Task statement — The entries below need to be transcribed exactly, without their images.

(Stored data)
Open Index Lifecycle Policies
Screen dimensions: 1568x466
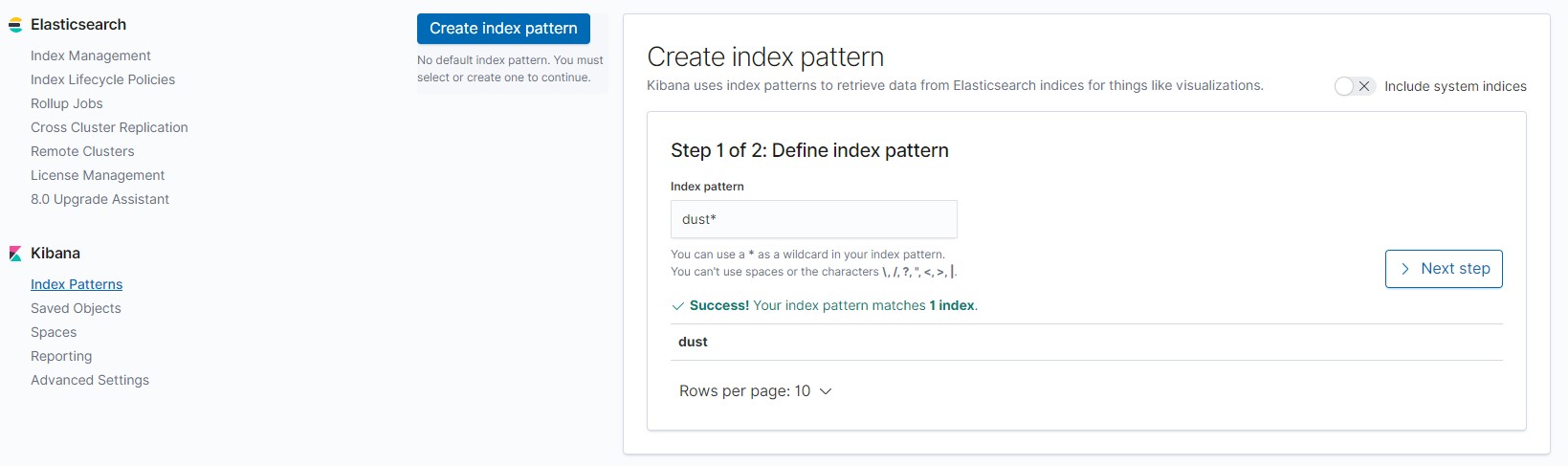click(102, 79)
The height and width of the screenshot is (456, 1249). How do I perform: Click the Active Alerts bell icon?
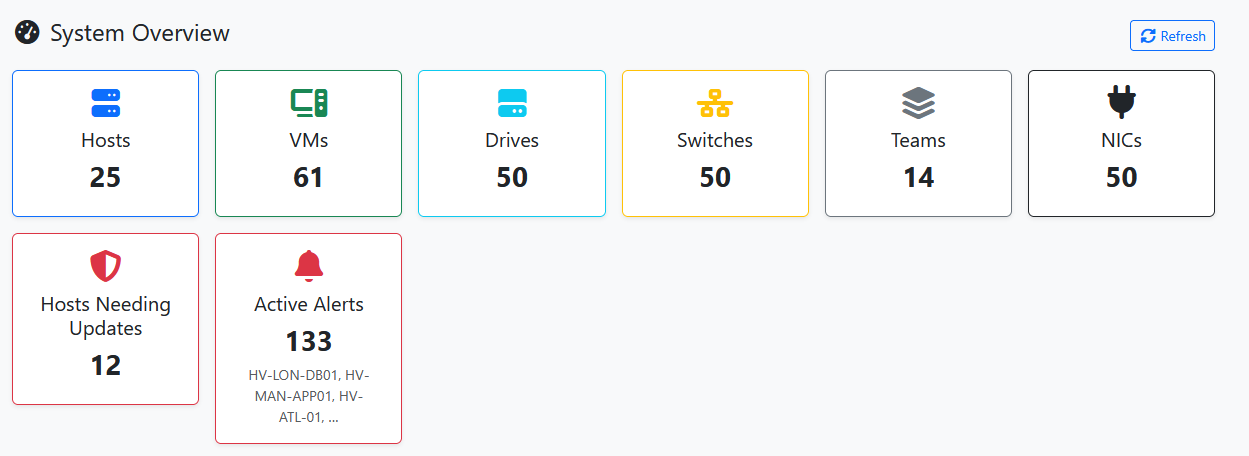click(x=308, y=266)
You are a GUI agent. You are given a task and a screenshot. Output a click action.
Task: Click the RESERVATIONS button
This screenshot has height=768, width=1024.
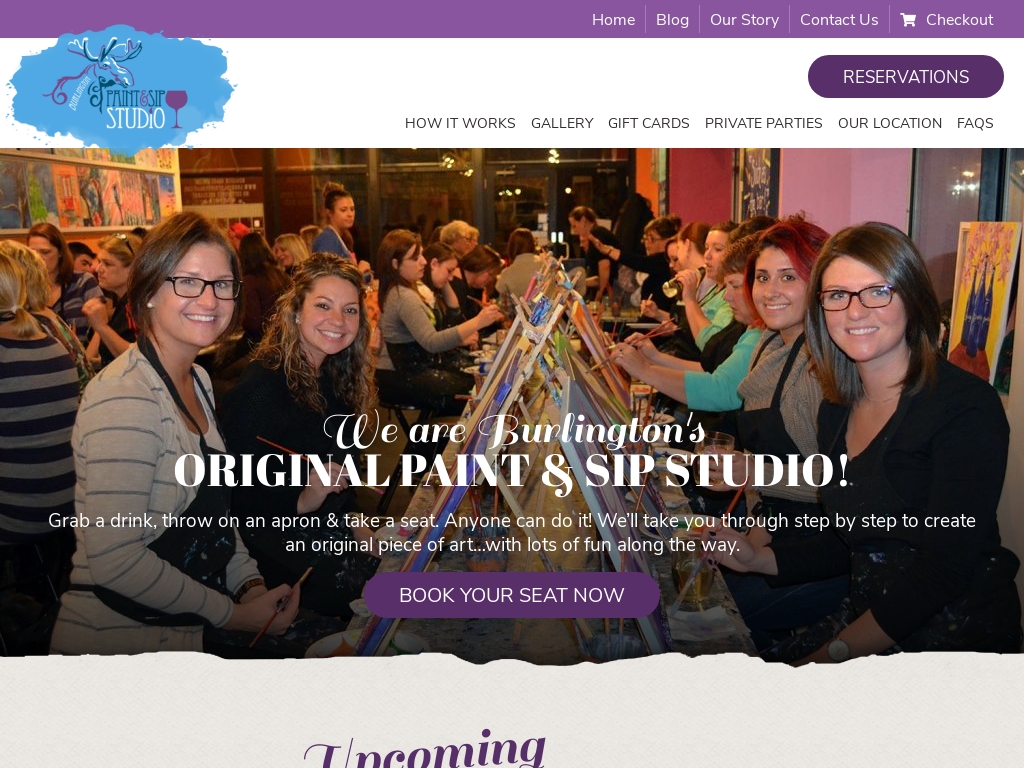pyautogui.click(x=905, y=76)
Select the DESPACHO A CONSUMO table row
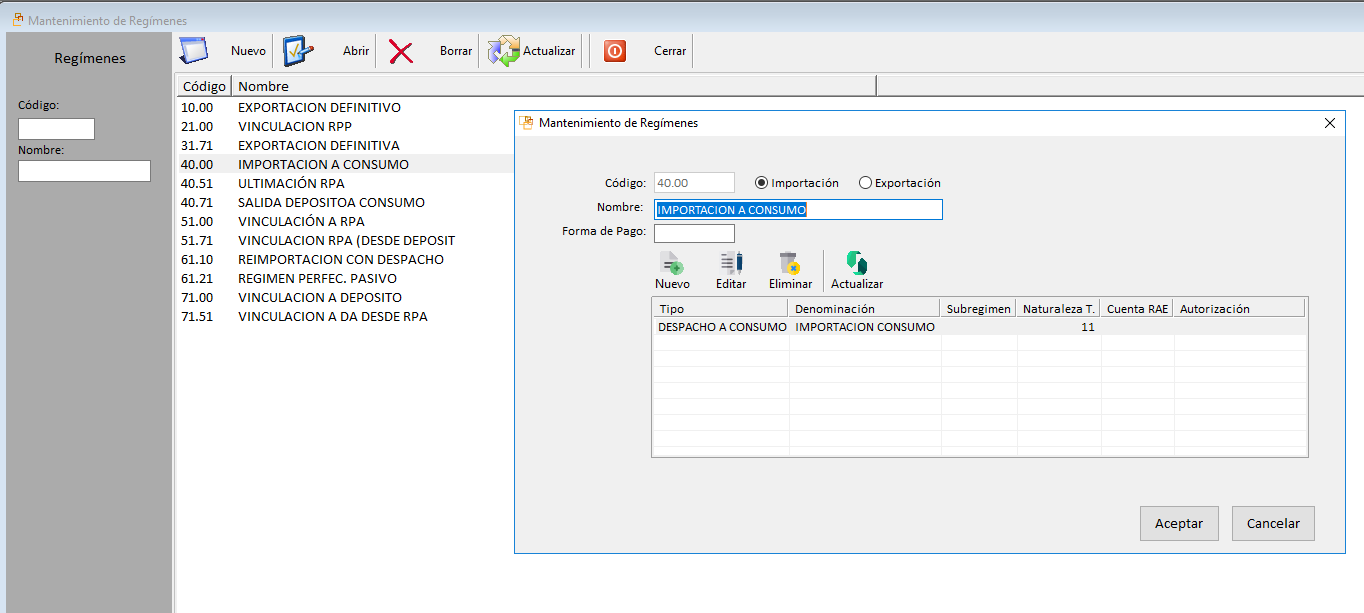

Solution —
Open Index Lifecycle Policies
Screen dimensions: 1568x466
click(102, 79)
The height and width of the screenshot is (456, 1249). How do I perform: Click the Active Alerts bell icon?
click(x=308, y=266)
You are a GUI agent. You are given a task and a screenshot. Output a click action.
Task: Click the RESERVATIONS button
This screenshot has height=768, width=1024.
pyautogui.click(x=905, y=76)
Select the DESPACHO A CONSUMO table row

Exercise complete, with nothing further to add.